(Task item):
What follows is a set of records; give them all back exactly.

Saved data entries
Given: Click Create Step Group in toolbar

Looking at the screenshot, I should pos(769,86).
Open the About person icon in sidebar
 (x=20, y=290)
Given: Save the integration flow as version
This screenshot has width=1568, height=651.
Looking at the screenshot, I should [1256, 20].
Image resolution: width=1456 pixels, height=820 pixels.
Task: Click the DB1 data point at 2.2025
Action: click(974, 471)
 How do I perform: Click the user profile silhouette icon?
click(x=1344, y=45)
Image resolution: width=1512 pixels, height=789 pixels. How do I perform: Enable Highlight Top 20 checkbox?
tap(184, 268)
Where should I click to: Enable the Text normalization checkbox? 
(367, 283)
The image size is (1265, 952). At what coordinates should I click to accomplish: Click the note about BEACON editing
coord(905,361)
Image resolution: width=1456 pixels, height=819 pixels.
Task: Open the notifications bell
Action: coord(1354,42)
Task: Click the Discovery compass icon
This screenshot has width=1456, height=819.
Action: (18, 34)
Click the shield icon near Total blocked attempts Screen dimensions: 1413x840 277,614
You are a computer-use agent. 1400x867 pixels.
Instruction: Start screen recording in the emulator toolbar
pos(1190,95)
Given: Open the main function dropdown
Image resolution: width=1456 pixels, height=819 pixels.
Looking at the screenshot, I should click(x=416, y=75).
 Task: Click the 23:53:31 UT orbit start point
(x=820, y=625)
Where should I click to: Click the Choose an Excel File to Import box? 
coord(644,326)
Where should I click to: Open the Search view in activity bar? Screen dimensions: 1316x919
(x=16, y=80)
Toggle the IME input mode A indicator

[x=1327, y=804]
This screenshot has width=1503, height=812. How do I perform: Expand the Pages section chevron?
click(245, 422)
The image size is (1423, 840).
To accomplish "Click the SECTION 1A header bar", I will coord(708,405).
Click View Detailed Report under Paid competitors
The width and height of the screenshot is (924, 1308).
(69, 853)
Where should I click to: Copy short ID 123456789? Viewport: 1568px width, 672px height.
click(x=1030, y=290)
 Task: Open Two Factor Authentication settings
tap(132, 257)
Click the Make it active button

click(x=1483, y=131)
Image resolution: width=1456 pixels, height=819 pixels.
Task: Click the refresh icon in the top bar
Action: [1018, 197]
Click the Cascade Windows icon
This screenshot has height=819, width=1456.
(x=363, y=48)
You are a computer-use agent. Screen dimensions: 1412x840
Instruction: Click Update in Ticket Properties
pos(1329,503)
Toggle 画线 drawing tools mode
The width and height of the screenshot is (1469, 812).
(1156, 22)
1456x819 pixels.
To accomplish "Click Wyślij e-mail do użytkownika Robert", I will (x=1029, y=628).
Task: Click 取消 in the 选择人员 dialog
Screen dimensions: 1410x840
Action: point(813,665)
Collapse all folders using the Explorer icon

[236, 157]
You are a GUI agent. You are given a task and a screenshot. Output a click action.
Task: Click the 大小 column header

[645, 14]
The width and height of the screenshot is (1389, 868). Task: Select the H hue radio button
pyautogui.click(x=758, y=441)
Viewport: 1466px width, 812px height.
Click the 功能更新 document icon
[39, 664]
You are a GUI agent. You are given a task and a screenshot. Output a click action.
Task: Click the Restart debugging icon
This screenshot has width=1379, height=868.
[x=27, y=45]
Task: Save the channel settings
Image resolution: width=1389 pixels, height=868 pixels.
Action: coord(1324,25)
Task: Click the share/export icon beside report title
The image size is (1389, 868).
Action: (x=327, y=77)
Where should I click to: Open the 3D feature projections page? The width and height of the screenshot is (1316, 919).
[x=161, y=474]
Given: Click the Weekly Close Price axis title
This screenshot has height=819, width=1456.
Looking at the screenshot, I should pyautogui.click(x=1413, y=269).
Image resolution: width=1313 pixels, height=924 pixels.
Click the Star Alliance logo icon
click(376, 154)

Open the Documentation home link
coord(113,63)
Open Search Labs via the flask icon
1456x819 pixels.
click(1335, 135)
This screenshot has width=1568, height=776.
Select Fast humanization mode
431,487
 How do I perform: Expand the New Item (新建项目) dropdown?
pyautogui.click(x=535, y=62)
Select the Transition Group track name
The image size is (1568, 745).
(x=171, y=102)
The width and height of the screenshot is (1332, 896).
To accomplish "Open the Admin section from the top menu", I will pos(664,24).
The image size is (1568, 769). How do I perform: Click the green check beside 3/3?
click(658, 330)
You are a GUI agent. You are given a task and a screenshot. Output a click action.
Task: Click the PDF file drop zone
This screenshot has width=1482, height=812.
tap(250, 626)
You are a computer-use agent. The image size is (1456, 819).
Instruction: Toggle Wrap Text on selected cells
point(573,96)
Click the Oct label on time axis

(Task response):
Given: Click Create Step Group in toolbar

Looking at the screenshot, I should pos(769,86).
Open the About person icon in sidebar
 (x=20, y=290)
Given: Save the integration flow as version
This screenshot has width=1568, height=651.
Looking at the screenshot, I should [1256, 20].
Image resolution: width=1456 pixels, height=820 pixels.
Task: Click the DB1 data point at 2.2025
Action: click(974, 471)
 How do I perform: Click the user profile silhouette icon?
click(x=1344, y=45)
Image resolution: width=1512 pixels, height=789 pixels. How do I perform: Enable Highlight Top 20 checkbox?
tap(184, 268)
Where should I click to: Enable the Text normalization checkbox? 
(367, 283)
The image size is (1265, 952). At what coordinates should I click to accomplish: Click the note about BEACON editing
coord(905,361)
Image resolution: width=1456 pixels, height=819 pixels.
Task: Open the notifications bell
Action: coord(1354,42)
Task: Click the Discovery compass icon
This screenshot has width=1456, height=819.
Action: (18, 34)
Click the shield icon near Total blocked attempts Screen dimensions: 1413x840 277,614
You are a computer-use agent. 1400x867 pixels.
Instruction: Start screen recording in the emulator toolbar
pos(1190,95)
Given: Open the main function dropdown
Image resolution: width=1456 pixels, height=819 pixels.
Looking at the screenshot, I should click(x=416, y=75).
 Task: Click the 23:53:31 UT orbit start point
(x=820, y=625)
Where should I click to: Click the Choose an Excel File to Import box? 
coord(644,326)
Where should I click to: Open the Search view in activity bar? Screen dimensions: 1316x919
(x=16, y=80)
Toggle the IME input mode A indicator

[x=1327, y=804]
This screenshot has width=1503, height=812. How do I perform: Expand the Pages section chevron?
click(245, 422)
The image size is (1423, 840).
To accomplish "Click the SECTION 1A header bar", I will coord(708,405).
Click View Detailed Report under Paid competitors
The width and height of the screenshot is (924, 1308).
(69, 853)
Where should I click to: Copy short ID 123456789? Viewport: 1568px width, 672px height.
click(x=1030, y=290)
 Task: Open Two Factor Authentication settings
tap(132, 257)
Click the Make it active button

click(x=1483, y=131)
Image resolution: width=1456 pixels, height=819 pixels.
Task: Click the refresh icon in the top bar
Action: [1018, 197]
Click the Cascade Windows icon
This screenshot has height=819, width=1456.
(x=363, y=48)
You are a computer-use agent. Screen dimensions: 1412x840
Instruction: Click Update in Ticket Properties
pos(1329,503)
Toggle 画线 drawing tools mode
The width and height of the screenshot is (1469, 812).
(1156, 22)
1456x819 pixels.
To accomplish "Click Wyślij e-mail do użytkownika Robert", I will (x=1029, y=628).
Task: Click 取消 in the 选择人员 dialog
Screen dimensions: 1410x840
Action: point(813,665)
Collapse all folders using the Explorer icon

[236, 157]
You are a GUI agent. You are given a task and a screenshot. Output a click action.
Task: Click the 大小 column header

[645, 14]
The width and height of the screenshot is (1389, 868). Task: Select the H hue radio button
pyautogui.click(x=758, y=441)
Viewport: 1466px width, 812px height.
Click the 功能更新 document icon
[39, 664]
You are a GUI agent. You are given a task and a screenshot. Output a click action.
Task: Click the Restart debugging icon
This screenshot has width=1379, height=868.
[x=27, y=45]
Task: Save the channel settings
Image resolution: width=1389 pixels, height=868 pixels.
Action: coord(1324,25)
Task: Click the share/export icon beside report title
The image size is (1389, 868).
Action: (x=327, y=77)
Where should I click to: Open the 3D feature projections page? The width and height of the screenshot is (1316, 919).
[x=161, y=474]
Given: Click the Weekly Close Price axis title
This screenshot has height=819, width=1456.
Looking at the screenshot, I should pyautogui.click(x=1413, y=269).
Image resolution: width=1313 pixels, height=924 pixels.
Click the Star Alliance logo icon
click(376, 154)

Open the Documentation home link
coord(113,63)
Open Search Labs via the flask icon
1456x819 pixels.
click(1335, 135)
This screenshot has width=1568, height=776.
Select Fast humanization mode
431,487
 How do I perform: Expand the New Item (新建项目) dropdown?
pyautogui.click(x=535, y=62)
Select the Transition Group track name
The image size is (1568, 745).
(x=171, y=102)
The width and height of the screenshot is (1332, 896).
To accomplish "Open the Admin section from the top menu", I will pos(664,24).
The image size is (1568, 769). How do I perform: Click the green check beside 3/3?
click(658, 330)
You are a GUI agent. You are given a task and a screenshot. Output a click action.
Task: Click the PDF file drop zone
This screenshot has width=1482, height=812.
tap(250, 626)
You are a computer-use agent. The image size is (1456, 819).
Instruction: Toggle Wrap Text on selected cells
point(573,96)
Click the Oct label on time axis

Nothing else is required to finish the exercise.